Oysa ki, gerçekten sanatçı olmak, şarkıcı, dansçı, oyuncu olmak, hatta ve hatta gerçekten bir manken olmak, fotomodel olmak ne kadar güç, ne kadar emek ve eğitim isteyen bir iş.
Babamın ameliyatını izlemek için ameliyathaneye, oğlumun doğumunu izlemek için doğumhaneye girmişliğim var. Bu beni ‘ Doktor ‘ yapar mı?
Her gün gazete okuyorum, haftada bir de yazıyorum. Ne yani şimdi ben ‘Gazeteci‘ mi oldum?
Davalara girdim çıktım diye bana ‘Avukat’ denir mi?
Bunlar nasıl ‘ Sanatçı ‘ oluyorlar?
Ucundan kıyısından, türlü yollarla bulaştıkları bir mesleğin adını nasıl kullanıyorlar?
Biz kullandırtıyoruz.
Evet, biz bunların varlığına karşı değiliz.
Laf aramızda olmasalar kendileri için de daha hayırlı olur.
Ama varlar ne yapalım.
Tamam günümüzde bu magazine figürleri de olacak ama ara renkler olarak.
Side dishes denen tabak kenarı garnitur gibi.
Yoksa bizim gibi (kabul edelim ki) eğitim seviyesi düşük bir ülkede bu hafiflikler hayatın temel renkleri haline geliyor.
Çünkü bunları kabullenmek, satın almak kolay, hafif, emek istemiyor.
İnsanların başkalarının yerine kendi tercihlerini doğru ve gerekli, nitelikli bir şekilde yapabilecek eğitim, kültür seviyesine ulaşmadan sağlanan bu denetimsiz serbestlikle bunları toplumun kültür ve sanat yapısına egemen kılmak, yetmedi bu egemenliği desteklemek ayıptır.
Ülkenin sanat ve kültürü üzerindeki bu seviyesizlikler şimdilik bir toz tabakası gibidir. Ama üflemezsek, zaman içinde temizlenmesi zor bir lekeye, kire dönüşecektir.
Kiri, tozu vaktinde temizlemezsek, dokuya işler.

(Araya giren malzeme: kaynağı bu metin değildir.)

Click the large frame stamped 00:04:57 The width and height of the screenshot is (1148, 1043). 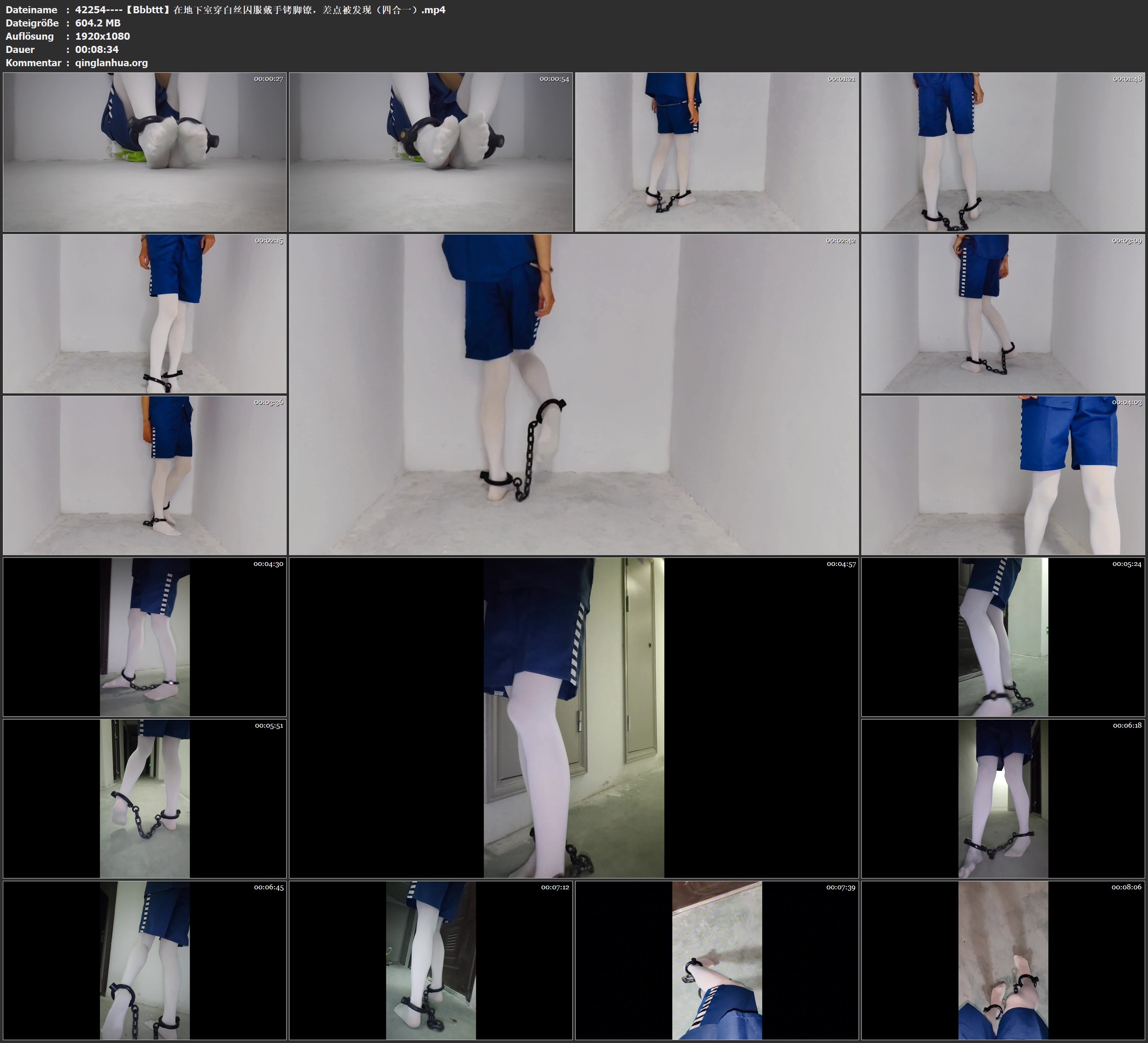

O zaman da birileri gelir, lekeyle birlikte asıl dokuyu da zedeleyecek bir çözümü yani asiti dener.
Evet belki kir artık yoktur ama, kirin üstüne bulaştığı doku da zedelenmiştir. Peki bize düşen ne?
Ben nasıl ki seçilmediğim halde kendimi milletvekili ya da bakan olarak sunarsam suç işlemiş, en hafifinden ayıp etmiş olursam, bu kişiler de kendilerine sanatçı, yaptıkları şeye sanat demekten vazgeçecekler.
Daha sonra bunları sunan kişi ve kuruluşlar bunlara bu sıfatları vermekten vazgeçecek.
Sonunda ve en önemlisi, bizler bunlara ve yaptıklarına rağbet etmekten vazgeçip, arz talep dengeleri içinde bunları mümkün olduğunca azaltacağız.
Ve tabii karşıtı olarak da biraz emek sarfedip, gerçek sanat ve sanatçıya, hakettiği değeri, önemi vereceğiz.
Toplumumuzun demokratik yollardan, gerekeni yapacağından eminim.
Böylece; kimse “Sanatçı" adıyla anılmaktan rahatsız olmayacaktır.
Böylece; sanatçılar, tüm dünyada olduğu gibi, önemli kişiler olabileceklerdir.
Böylece; yoksul ya da zengin kesimden, çok sayıda iyi ailelerin, iyi yetişmiş çocukları, çekinmeden sanatçı olabilecektir.
Böylece; sanatımız ve sanatçımız da yükselen değerler arasına girebilecektir.
Kötü mü olur Koç ailesinden bir şarkıcı olsa?
Sabancı ailesinden bir oyuncu çıksa.
Eczacıbaşı’lardan bir dansçı mesela.
Çağ atlamaya başladık demektir, büyük sermaye sahibi aileler sanat adına resim, heykel, müze ve klasik müzik dışında sanatlara da yatırım yaptıklarında.
Evet, karar sizin.
Bugünü kurtarmak yerine geleceği kazanmak istiyorsanız, iyiyi istiyorsanız seçiminizi iyi yapın.
Bu yazıyı spordan siyasete her alana uygulayabilirsiniz.
18 sene önce not almışım. Değişiklik var mı diye bu yazıları ara sıra yineleyeceğim.